Tak berselang lama, kami menyudahi permainan tersebut dan melepas pakaian kami satu per satu hingga kami bugil tanpa sehelai benang-pun. Kami saling takjub melihat tubuh diantara kami tersebut.
“gede banget ya mbak ternyata nenenmu, jembutnya juga lebat kek hutan amazon.” Ucapku sembari meraba area sensitifnya tersebut.
“rudalmu juga Nampak gagah perkasa mas, pasti sesak nanti masuk gua-ku yang hampir tak terjamah ini.” Ucapnya sembari memberikan kocokan pelan pada otongku.
“ayo mas segera tuntaskan, keburu anakku bangun nanti.” Lanjutnya.
Tanpa menunggu aba-aba lagi, aku langsung berjongkok dan menyibak jembitanya untuk memberikan servis mulut pada meki dari mbak Devi tersebut.
“akhhh….. mas…. Apa yang kamu lakuin….. akhhhh…. Enak bangett mass…..” ia Nampak kaget dengan servisku tersebut dan mendesah-desah tak karuan.
“massss…. Akhhhh….. terussss….. akhhhhh….” Ucapnya sembari menekan-nekan kepalaku seakan tak boleh beranjak dari meki-nya.
Ia terus mendesah dan merancu tak karuan, sedangkan tangan kiriku tak mau tinggal diam, segera aku remas-remas dan aku mainkan nipple-nya. Hal tersebut membuat desahannya menjadi-jadi.
“akhhhh….. oh Tuhan…. Ohhh….”
“masss….. aku hampir sampaii…..”
Tak berselang lama kemudian ia mengalami orgasme-nya yang pertama. Seluruh cairan kenikmatannya membanjiri mulutku yang tanpa aku telan langsung aku berdiri dan mengecup bibirnya untuk membiarkannya menelannya.
“gila kamu mas, kenapa aku juga yang harus nelen cairanku sendiri.” Ucapnya dengan muka cemberut yang dibuat-buat. Ngocoks.com
“tapi puas kan?” tanyaku dibarengi dengan senyuman iblisku.
“puas banget mas…. Baru gini aja udah bikin aku keluar.” Jawabnya.
“hehehehe…. Sekarang gentian dong mbak. Emut kontolku.” Ucapku sambil tersenyum.
“Ha? Kontol kok di emut sih mas. Nggak ah, jijik tau mas.” Tolaknya.
Aku memaklumi itu karena memang Mbak Devi ini berasal dari kampung sehingga hal seperti itu mungkin terlihat menjijikkan.
“Cobain dulu deh mbak, masa mbak nggak mau gantian sih.” Ucapku merayu.
Akhirnya ia pun memenuhi permintaanku dan langsung berjongkok di depanku. Ia bimbing perlahan kontolku yang tentunya juga dengan bantuanku untuk memasuki mulutnya sambil memejamkan matanya.
Pelan namun pasti kontolku mulai masuk dalam mulutnya yang selanjutnya aku maju mundurkan kepalanya. Tak sampai pangkal kontolku masuk ke dalam mulutnya karena ternyata kontolku terlalu Panjang untuk rongga mulutnya.

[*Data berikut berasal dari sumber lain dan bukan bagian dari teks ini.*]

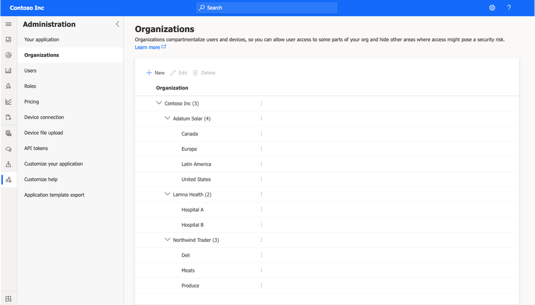
Task: Collapse the Northwind Trader node
Action: 167,240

Tak ingin berlama-lama pada posisi ini, aku segera menyudahinya. Namun sebelum itu aku ingin memberikan kejutan pada mbak Devi.
“oughhh…..” suara yang keluar dari mulutnya lantaran kontolku aku sodokkan ke dalam mulutnya hingga masuk seluruhnya. Ia lalu melepaskan kulumannya dan lalu berdiri dan menepuk pundakku pelan.
“nakal kamu mas, kontol segede gitu mana muat di mulutku.” Ucapnya merajuk.
Aku hanya tertawa mendengar ucapannya tersebut.
“sekarang mbak nungging deh, trus kakinya dibuka lebar, pegangan sama meja rias itu juga gapapa.” Ucapku mengajarinya gaya doggy.
Ia pun menurut dan melaksanakan perintahku. Setelah ia siap, perlahan aku melakukan penetrasi kontolku pada liang senggama miliknya.
“akhhh…. Pelan mas….” Pinta mbak Devi.
Perlahan namun pasti batang kontolku mulai masuk ke dalam sarangnya. Sejurus kemudian aku maju mundurkan kontolku yang diikuti dengan desahan kenikmatan dari mbak Devi.
“terussss….. ahhhhh…. Iyaa…..” rancaunya.
Semakin lama tempo yang aku jalankan semakin cepat. Hal tersebut diiringi dengan desahan dari mbak Devi yang semakin tak karuan. Namun tiba-tiba anaknya terbangun dan menangis ditengah persetubuhan yang kami lakukan.